Zhou and Trinh are analogous since both of them are dealing with using neural network to train and display image data. Trinh provided a way of tracking and extraction the feature vector from product image and use the training model to adjust and fine tune the image data by using neural network. Zhou provided a way when dealing with training image data by sorting and ordering by different factors like aesthetic appeal when presenting the image data when using the neural network training process. Therefore, it would have been obvious to one of ordinary skill in the art before the effective filing date of the claimed invention was made to incorporate sorting and order by different factors taught by Zhou into modified invention of Trinh such that during the modeling training data when using neural network, system will be able to dynamically adjust the training data by adjust the modeling image data by different sorting order in order for user to see the data based on their preferences which increase the flexibility and provide more user friendly environment.


Claims 10-13, 15, 17-18, 20 is/are rejected under 35 U.S.C. 103 as being unpatentable over Trinh et al. (US 20210201373 A1, hereinafter Trinh) in view of Sutherland (US 20210241035 A1)

Regarding Claim 10, Trinh teaches a system comprising (Trinh, Paragraph [0016], the listing generating system utilizes the images of items as input to train one or more machine learning models to generate features that represent various aspects of particular images):
 at least one non-transitory computer readable medium storing (Trinh, Paragraph [0078], code embodied on a machine-readable medium) or hardware modules.

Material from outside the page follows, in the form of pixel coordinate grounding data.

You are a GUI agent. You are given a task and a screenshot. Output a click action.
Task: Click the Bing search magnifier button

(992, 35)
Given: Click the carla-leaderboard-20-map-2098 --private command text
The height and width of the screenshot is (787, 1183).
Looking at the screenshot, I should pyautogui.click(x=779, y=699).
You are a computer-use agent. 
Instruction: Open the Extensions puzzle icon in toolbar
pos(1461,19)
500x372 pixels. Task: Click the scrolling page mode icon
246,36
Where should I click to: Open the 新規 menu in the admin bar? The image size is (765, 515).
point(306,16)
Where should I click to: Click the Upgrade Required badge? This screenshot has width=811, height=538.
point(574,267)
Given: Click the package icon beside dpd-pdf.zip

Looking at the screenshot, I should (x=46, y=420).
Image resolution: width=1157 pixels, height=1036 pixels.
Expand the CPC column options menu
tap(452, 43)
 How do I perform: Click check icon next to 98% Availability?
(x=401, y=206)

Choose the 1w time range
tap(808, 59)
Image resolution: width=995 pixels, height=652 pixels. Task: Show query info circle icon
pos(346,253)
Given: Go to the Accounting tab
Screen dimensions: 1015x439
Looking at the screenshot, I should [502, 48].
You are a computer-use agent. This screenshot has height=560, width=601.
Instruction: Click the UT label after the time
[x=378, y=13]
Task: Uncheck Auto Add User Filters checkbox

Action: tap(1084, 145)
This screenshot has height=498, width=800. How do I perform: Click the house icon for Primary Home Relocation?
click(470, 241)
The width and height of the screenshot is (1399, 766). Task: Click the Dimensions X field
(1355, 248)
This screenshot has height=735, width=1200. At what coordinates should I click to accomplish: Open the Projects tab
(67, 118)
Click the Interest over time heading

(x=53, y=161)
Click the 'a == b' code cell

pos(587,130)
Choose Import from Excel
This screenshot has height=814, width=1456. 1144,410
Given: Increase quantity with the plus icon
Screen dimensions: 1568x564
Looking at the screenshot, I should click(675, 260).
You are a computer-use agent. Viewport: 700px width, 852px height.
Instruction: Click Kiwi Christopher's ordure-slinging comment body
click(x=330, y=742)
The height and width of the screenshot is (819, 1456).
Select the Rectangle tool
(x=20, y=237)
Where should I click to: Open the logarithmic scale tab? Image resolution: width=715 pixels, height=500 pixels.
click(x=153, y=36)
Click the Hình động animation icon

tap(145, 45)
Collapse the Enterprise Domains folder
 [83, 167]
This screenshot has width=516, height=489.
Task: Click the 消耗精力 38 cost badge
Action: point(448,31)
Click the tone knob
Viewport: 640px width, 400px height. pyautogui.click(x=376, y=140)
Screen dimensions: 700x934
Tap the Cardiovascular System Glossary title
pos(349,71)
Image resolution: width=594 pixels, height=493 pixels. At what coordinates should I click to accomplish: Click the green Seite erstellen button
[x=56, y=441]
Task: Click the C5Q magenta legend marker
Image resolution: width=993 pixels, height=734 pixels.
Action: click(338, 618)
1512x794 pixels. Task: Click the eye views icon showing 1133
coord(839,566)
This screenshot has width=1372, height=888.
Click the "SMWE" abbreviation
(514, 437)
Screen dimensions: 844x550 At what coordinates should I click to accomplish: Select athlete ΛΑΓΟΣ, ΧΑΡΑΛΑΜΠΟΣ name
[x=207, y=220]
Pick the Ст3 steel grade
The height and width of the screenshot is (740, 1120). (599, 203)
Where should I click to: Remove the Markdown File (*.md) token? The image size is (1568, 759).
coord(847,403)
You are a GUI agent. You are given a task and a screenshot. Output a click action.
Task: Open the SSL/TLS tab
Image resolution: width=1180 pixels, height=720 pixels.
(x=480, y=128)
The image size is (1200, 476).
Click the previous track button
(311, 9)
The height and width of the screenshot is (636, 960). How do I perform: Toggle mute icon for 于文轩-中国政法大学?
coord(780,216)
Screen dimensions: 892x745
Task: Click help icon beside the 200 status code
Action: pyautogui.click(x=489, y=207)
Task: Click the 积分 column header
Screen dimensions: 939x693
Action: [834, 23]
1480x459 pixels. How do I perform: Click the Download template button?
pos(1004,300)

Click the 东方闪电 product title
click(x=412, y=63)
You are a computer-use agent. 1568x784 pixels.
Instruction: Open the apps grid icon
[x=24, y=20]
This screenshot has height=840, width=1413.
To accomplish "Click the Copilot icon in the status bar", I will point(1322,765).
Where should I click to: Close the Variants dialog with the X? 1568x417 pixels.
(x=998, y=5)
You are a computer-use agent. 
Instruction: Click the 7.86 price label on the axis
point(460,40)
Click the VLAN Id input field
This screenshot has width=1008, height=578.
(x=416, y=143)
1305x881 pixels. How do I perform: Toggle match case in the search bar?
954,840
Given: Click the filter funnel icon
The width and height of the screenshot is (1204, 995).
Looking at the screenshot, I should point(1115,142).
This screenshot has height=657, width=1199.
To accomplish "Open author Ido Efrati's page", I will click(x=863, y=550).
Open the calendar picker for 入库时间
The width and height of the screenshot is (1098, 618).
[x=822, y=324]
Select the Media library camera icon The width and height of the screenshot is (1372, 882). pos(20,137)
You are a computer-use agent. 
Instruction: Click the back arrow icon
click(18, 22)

A "hardware module" is a tangible unit capable of performing certain operations and may be configured or arranged in a certain physical manner one or more hardware modules of a computer system ( e.g., a processor or a group of processors) may be configured by software (e.g., an application or application portion) as a hardware module that operates to perform certain operations)a curated image displaying a product and a plurality of user-submitted images displaying the product; at least one server (Trinh, Fig. 1, Element 140 Application Server) configured to cause the system to:  present, via a graphical user interface at a user client device, the curated image displaying the product in a first view (Trinh, Paragraph [0027], the client device 110 may comprise a display module to display information. , the networked system 102 comprises a network-based marketplace (also referred to as “online marketplace”) that responds to requests for product listings); extract, utilizing a machine learning model, a scale and rotation invariant feature vector from the curated image (Trinh, Paragraph [0016], [0022], the input layer of a machine learning model used by the listing generating system accesses the input images and generates features that represent various aspects of the input images; the machine learning models, the listing generating system can abstract the image into a feature vector (hereinafter also an “embedding” or a “vector”) associated with the image);
extract, utilizing the machine learning model, [[ scale and rotation ]] invariant feature vectors from the plurality of user-submitted images displaying the product in one or more views (Trinh, Paragraph [0075], matching module 304 matches the attribute vector and a descriptor vector of the two or more descriptor vectors using a bipartite matching algorithm. The bipartite matching algorithm performs pairwise comparisons among two or more attribute vectors associated with the two or more items, and the two or more of description vectors; [0023], [0024], a selection, by the user (e.g., the seller), of the one or more user interface elements of the user interface allows the user to edit or update the automatically generated listing with additional images. small screens tend to need data and functionality divided into many layers or views,);
map the [[ scale and rotation ]] invariant feature vector from the curated image and the scale and rotation invariant feature vectors from the plurality of user-submitted images in a vector space (Trinh, Paragraph [0075], matching module 304 matches the attribute vector and a descriptor vector of the two or more descriptor vectors using a bipartite matching algorithm. The bipartite matching algorithm performs pairwise comparisons among two or more attribute vectors associated with the two or more items, and the two or more of description vectors);
cluster a [[ sub-set of ]] the user-submitted images that display the product in the first view with the curated image by determining that [[ scale and rotation ]] invariant feature vectors from the [[ sub-set ]] of the user-submitted images are within a threshold distance of the [[ scale and rotation ]] invariant feature vector from the curated image
(Trinh, Paragraph [0047], At operation 216, the listing generating system 300 automatically generates item listings based on the automatically identified matches between image clusters and titles. The listing generating system 300 may include the automatically identified attribute values as keywords in the item listings to describe various aspects of the items for sale. Paragraph [0016], The classifying of similar images into a cluster of images may be based on identifying feature vectors that are similar. Two feature vectors may be similar if a computed distance value between the two feature vectors does not exceed (e.g., is equal to or is less than) a certain threshold value);
receive, via the graphical user interface, a user selection of the curated image (Trinh, Paragraph [0023], a selection, by the user (e.g., the seller), of the one or more user interface elements of the user interface allows the user to edit or update the automatically generated listing with additional images or additional textual description);
and present, via the graphical user interface and based on the user selection of the curated image, the [[ subset ]] of user-submitted images (Trinh, Paragraph [0047], At operation 216, the listing generating system 300 automatically generates item listings based on the automatically identified matches between image clusters and titles. The listing generating system 300 may include the automatically identified attribute values as keywords in the item listings to describe various aspects of the items for sale.).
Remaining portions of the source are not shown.